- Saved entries

● ● ●

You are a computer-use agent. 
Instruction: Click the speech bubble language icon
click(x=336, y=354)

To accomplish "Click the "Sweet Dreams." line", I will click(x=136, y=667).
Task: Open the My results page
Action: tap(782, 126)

● ● ●

- Work to complete
Would you copy exactly the lines from the one that contains "Instruction: Click the" through the final line of the records above, including both?

- Response to this task
Instruction: Click the speech bubble language icon
click(x=336, y=354)

To accomplish "Click the "Sweet Dreams." line", I will click(x=136, y=667).
Task: Open the My results page
Action: tap(782, 126)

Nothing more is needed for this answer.